When using Conductor, please follow these security best practices:

• Never commit API keys, tokens, or passwords to your repository
• Use environment variables for sensitive configuration
• Add .env files to your .gitignore
• Review all generated code before execution

• Regularly update Conductor to the latest version
• Enable Dependabot or similar tools for dependency monitoring
• Review and apply security patches promptly

• Use Conductor in secure, trusted environments only
• Ensure your AI CLI tools are authenticated properly
• Review permissions granted to extensions and plugins

• Always review AI-generated code before committing or executing
• AI may suggest insecure patterns - apply security best practices
• Use static analysis tools (e.g., bandit for Python, npm audit for Node.js)

• Conductor uses AI services that may expose project context
• Be mindful of what context is shared with AI services
• Consider using local AI models for sensitive projects

• Review Git operations before execution (reverts, rebases, etc.)
• Understand that some operations rewrite history
• Backup important work before major operations

Conductor uses AI to generate code suggestions. Important considerations:

• Review Required: All AI-generated code should be reviewed before use
• No Guarantees: AI may suggest insecure or vulnerable code patterns
• Your Responsibility: You are responsible for the security of code you commit

Conductor's context-driven approach involves:

• Reading and analyzing your project's context
• Sharing context with AI services for processing
• Potential exposure of project structure and patterns

Mitigation:

• Review what context is shared
• Use local AI models when possible
• Be cautious with sensitive projects

Conductor performs Git operations automatically:

• Branch creation and checkout
• Commits with git notes
• Potential history rewrites (revert operations)

Mitigation:

• Review operations before confirming
• Understand the impact of each operation
• Backup before major operations

We use the following tools to maintain security:

• Dependabot: Monitors dependencies for known vulnerabilities
• GitHub Security Advisories: Tracks vulnerabilities in our dependencies
• npm audit: Scans Node.js dependencies
• safety / pip-audit: Scans Python dependencies

• Security review for all major releases
• Code review for security-sensitive changes
• Regular dependency audits

If automated scanners report issues:

1. Verify: Confirm the issue is real (not a false positive)
2. Prioritize: Assess severity and impact
3. Fix: Apply patches or updates
4. Document: Update changelog with fix

• Initial security policy created
• Added vulnerability reporting process
• Documented security best practices
• Established response timeline

We would like to thank the following for their contributions to our security:

• Community members who report vulnerabilities responsibly
• Security researchers who help improve our security posture
• Contributors who fix security issues

(This section will be updated to acknowledge specific contributors as appropriate)

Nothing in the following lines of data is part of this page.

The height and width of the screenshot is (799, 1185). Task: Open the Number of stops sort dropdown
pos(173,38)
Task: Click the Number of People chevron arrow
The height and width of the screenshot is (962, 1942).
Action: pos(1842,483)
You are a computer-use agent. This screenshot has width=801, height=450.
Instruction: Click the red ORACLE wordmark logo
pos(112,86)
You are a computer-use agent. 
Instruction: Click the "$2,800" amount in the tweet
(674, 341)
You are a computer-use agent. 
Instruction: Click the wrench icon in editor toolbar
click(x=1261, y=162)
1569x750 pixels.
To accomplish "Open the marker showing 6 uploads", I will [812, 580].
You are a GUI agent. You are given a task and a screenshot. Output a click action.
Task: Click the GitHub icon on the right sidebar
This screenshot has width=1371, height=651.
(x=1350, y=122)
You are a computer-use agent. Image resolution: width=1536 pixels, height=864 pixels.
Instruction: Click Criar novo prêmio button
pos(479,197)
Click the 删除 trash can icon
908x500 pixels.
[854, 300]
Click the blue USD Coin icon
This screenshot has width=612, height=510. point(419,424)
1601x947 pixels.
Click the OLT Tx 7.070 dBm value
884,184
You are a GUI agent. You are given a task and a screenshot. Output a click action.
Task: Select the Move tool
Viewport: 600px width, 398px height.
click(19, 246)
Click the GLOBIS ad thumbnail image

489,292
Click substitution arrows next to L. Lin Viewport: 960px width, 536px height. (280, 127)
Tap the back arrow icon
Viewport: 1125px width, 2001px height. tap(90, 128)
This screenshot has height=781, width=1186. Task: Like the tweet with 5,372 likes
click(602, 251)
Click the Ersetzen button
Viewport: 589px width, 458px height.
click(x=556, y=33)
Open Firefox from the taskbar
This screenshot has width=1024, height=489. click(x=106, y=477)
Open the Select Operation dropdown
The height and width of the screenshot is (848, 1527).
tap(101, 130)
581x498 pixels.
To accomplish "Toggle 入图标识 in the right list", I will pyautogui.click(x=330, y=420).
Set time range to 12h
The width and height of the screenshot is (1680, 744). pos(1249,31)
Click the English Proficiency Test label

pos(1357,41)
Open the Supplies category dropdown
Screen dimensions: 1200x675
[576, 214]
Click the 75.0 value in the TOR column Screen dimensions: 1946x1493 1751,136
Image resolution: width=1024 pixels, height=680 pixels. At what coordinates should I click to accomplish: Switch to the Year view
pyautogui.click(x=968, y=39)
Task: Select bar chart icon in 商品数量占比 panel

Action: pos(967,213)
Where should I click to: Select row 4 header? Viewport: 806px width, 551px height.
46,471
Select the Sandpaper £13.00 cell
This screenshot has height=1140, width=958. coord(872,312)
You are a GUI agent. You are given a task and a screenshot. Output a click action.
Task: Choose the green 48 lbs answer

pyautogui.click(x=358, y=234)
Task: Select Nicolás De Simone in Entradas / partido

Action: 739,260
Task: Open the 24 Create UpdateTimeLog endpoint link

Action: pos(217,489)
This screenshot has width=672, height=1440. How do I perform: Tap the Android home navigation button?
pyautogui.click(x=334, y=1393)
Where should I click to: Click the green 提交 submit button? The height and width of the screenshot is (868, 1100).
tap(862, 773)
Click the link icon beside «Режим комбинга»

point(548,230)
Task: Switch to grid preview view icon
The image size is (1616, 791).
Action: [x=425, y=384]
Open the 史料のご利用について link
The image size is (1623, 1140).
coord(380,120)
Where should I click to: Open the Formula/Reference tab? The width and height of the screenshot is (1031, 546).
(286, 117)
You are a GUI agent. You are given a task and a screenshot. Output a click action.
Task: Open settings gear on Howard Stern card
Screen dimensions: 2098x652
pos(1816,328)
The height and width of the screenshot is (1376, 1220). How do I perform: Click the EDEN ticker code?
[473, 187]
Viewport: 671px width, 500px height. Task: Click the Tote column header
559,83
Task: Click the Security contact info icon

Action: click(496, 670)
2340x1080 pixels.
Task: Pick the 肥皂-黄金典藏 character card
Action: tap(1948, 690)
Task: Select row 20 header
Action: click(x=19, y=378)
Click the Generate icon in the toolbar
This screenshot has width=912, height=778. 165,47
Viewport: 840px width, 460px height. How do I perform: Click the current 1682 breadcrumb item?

For general security questions:

• Email: [email protected]
• GitHub: Create an issue with the "security" label (for non-sensitive questions)

This policy is reviewed and updated regularly. For the latest version, please refer to the SECURITY.md file in our repository.

• GitHub Security Features
• Responsible Disclosure
• OWASP Top 10
• CWE/SANS Top 25

Thank you for helping keep Conductor and our users safe!